## Text section:

▽

My first "rotation" back has been a combination of insanity and utter boredom. This weekend has been dreadfully slow, but the past week was full of crazy surgeries and sick patients. Balancing motherhood and work is difficult, as I expected. What is not difficult is pumping milk. I thought that I would have a hard time, but that part of the transition is going very smoothly. Evaline has also graduated to sleeping in her rock-n-play, a small, cradle-type bassinet. Of course, when I'm home, she sleeps in bed with me. I have to take advantage of all the snuggly baby time I can get!
On the work front, I was faced with 2 very difficult scenarios this week, both placing me between a rock and a hard place. Having been away from work for 2 months, my decision-making skills were a bit rusty. I also find myself equivocating more. Decision making has been become very difficult. I don't know if this is sleep-deprivation or something else.
In one case, I was faced with a very elderly (15 years old) large breed dog with an abdomen full of blood. Common sense told me that this was in all likelihood a ruptured abdominal tumor - likely splenic or liver. I expected the owner to choose euthanasia, but he opted for surgery instead. Despite finding that the dog was suffering a coagulopathy (difficulty clotting his blood), the fact that he was very old, and likely suffering a seriously malignant cancer, the owner wanted to give him the chance for some more time at home.
I offered referral to a specialist for the surgery, as I was unsure what I would find surgically. A ruptured splenic mass is no problem. A ruptured liver tumor is another story altogether. The owner debated for a while, but he eventually elected for me to do the surgery.
To my dismay, it was a ruptured liver tumor. Large, necrotic, and friable, it was growing on the right caudal liver lobe. Thankfully, it was easy to expose that part of the liver. Unfortunately, it had metastasized throughout the mesentery (fat cushioning the intestines and providing blood flow), and the spleen had several large nodules. I wrestled with the decision of whether to recommend euthanasia for metastatic cancer or to do what I could.

△

## Required actions:
(A) Retype the blog post from "I offered referral" to "do the surgery.".
(B) In the blog post, on which liver lobe was the ruptured tumor growing?

## Supplied material:
▽

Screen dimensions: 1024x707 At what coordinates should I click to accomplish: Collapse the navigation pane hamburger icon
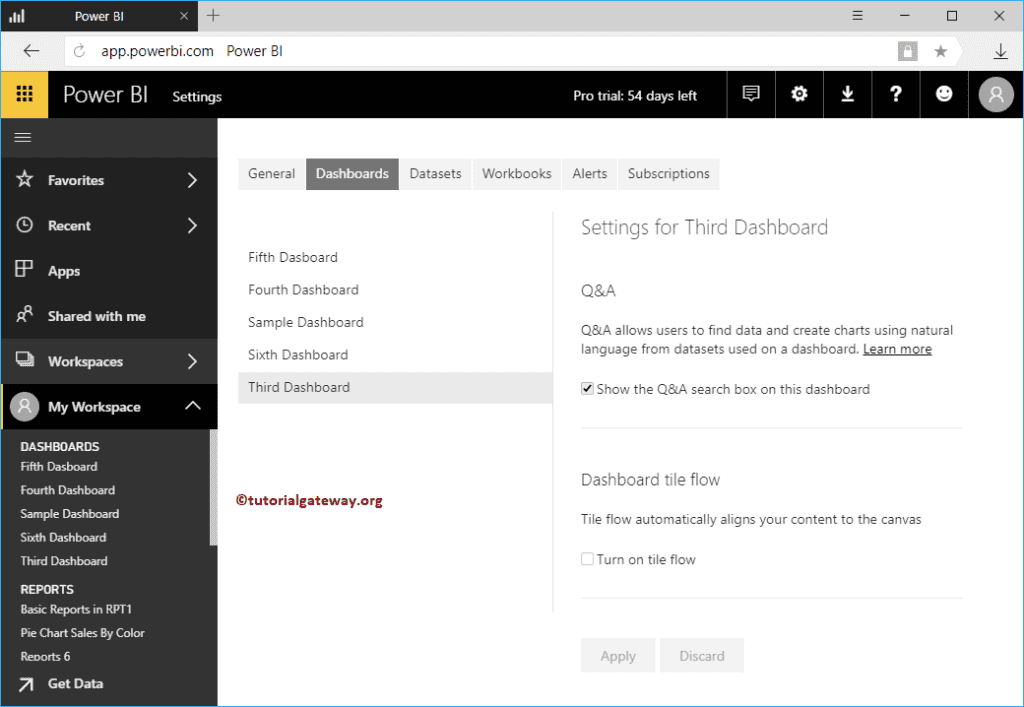click(x=23, y=138)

△

## Task answers:
(A)
I offered referral to a specialist for the surgery, as I was unsure what I would find surgically. A ruptured splenic mass is no problem. A ruptured liver tumor is another story altogether. The owner debated for a while, but he eventually elected for me to do the surgery.

(B) The right caudal liver lobe.